Figurant parmi les quatre finalistes, nous avons eu l'honneur et le privilège de présenter notre proposition pour le concours de l'Espace Riopelle du Musée national des beaux-arts du Québec. Le concept a été réalisé en consortium avec la firme d'architecture BGLA, ainsi que Pageau Morel et associés inc. et SNC-Lavalin.

Le pavillon Riopelle doit, à notre sens, s’accorder au diapason de la fougue et de l’audace de cet artiste immense. Le projet propose une montée paysagère qui invite, dès le parvis central, à monter sur les toits afin d’atteindre un belvédère unique qui permet de saisir l’immensité et la puissance du site. Un parcours linéaire qui reprend le langage des grèves, un lieu d’échouage en bord de fleuve fait de sable, de gravier, de bois flotté et de champs herbacés.

Le projet s'inspire des courbes de Bézier, des courbes polynomiales développées pour concevoir des pièces de carrosserie d’automobiles au tournant des années soixante pour Citroën et Renault.

Ces courbes sont présentes dans certains tableaux de Riopelle, comme des signes et des codes qui racontent, sous forme symbolique, des épisodes de la vie de l’artiste. Formalisées en espace, elles engendrent un dialogue en contraste avec les pavillons existants, qui sont organisés selon des trames architecturales classiques. La forme offre une signature architecturale forte, distinctive et identitaire.

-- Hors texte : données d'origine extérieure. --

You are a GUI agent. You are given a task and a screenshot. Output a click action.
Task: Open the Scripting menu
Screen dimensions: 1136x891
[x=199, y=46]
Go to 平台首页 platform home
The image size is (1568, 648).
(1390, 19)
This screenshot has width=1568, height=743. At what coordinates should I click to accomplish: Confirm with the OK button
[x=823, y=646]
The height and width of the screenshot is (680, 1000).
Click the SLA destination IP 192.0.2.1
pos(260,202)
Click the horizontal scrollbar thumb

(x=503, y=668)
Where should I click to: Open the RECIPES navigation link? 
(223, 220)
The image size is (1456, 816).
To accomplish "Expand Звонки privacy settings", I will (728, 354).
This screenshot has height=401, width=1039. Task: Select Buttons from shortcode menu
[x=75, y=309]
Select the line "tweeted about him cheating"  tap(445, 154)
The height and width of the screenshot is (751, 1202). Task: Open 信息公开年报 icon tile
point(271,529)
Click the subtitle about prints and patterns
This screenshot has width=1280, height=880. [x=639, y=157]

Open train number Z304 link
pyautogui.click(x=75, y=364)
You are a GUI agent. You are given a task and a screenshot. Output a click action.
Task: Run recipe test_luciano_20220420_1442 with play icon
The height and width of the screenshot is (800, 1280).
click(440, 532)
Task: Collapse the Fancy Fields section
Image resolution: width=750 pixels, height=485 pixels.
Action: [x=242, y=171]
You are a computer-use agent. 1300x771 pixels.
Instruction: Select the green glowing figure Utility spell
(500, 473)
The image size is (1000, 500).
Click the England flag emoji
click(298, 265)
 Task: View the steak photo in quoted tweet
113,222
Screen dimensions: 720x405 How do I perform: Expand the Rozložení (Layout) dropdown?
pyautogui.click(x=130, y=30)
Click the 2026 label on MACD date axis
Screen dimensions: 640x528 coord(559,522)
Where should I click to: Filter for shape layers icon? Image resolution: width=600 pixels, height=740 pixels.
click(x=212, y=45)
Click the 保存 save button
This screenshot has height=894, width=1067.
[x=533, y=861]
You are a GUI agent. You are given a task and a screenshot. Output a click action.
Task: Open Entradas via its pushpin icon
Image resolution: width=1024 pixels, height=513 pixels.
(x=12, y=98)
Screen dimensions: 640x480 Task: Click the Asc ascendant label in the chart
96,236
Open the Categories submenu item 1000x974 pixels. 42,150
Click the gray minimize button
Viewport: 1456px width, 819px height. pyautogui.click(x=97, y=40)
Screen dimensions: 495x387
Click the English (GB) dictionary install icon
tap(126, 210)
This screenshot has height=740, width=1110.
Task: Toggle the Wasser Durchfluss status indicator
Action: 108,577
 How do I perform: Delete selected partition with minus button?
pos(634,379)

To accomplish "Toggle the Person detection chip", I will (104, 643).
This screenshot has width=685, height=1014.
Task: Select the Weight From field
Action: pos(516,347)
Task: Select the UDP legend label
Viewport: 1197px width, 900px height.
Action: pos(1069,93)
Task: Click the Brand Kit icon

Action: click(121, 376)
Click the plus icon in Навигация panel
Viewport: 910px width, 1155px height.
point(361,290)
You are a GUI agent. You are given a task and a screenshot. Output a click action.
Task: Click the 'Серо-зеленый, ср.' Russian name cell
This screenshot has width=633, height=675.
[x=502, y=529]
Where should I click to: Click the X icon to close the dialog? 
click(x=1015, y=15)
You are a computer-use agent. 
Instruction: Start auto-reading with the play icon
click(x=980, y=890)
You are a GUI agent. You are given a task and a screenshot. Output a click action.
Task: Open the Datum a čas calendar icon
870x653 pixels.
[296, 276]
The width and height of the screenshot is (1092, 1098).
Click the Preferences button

Telle une grande voile de bateau ondulant sur le fleuve, le projet revêt une enveloppe légère, diffuse et mystérieuse. Servant à la fois de filtre, de protection solaire et de contrôle énergétique, la vêture se veut une métaphore des longs canevas de l’artiste, évocatrice du travail en multiples épaisseurs de Riopelle.

La mise en lumière évoque paradoxalement l’absence de matière. Entourée d’une zone floue de lumière, la silhouette de l’Espace Riopelle devient une empreinte au sol. Un effet visuel laissant une trace en négatif, presque feutrée, à l’image du travail à l’aérosol de l’artiste.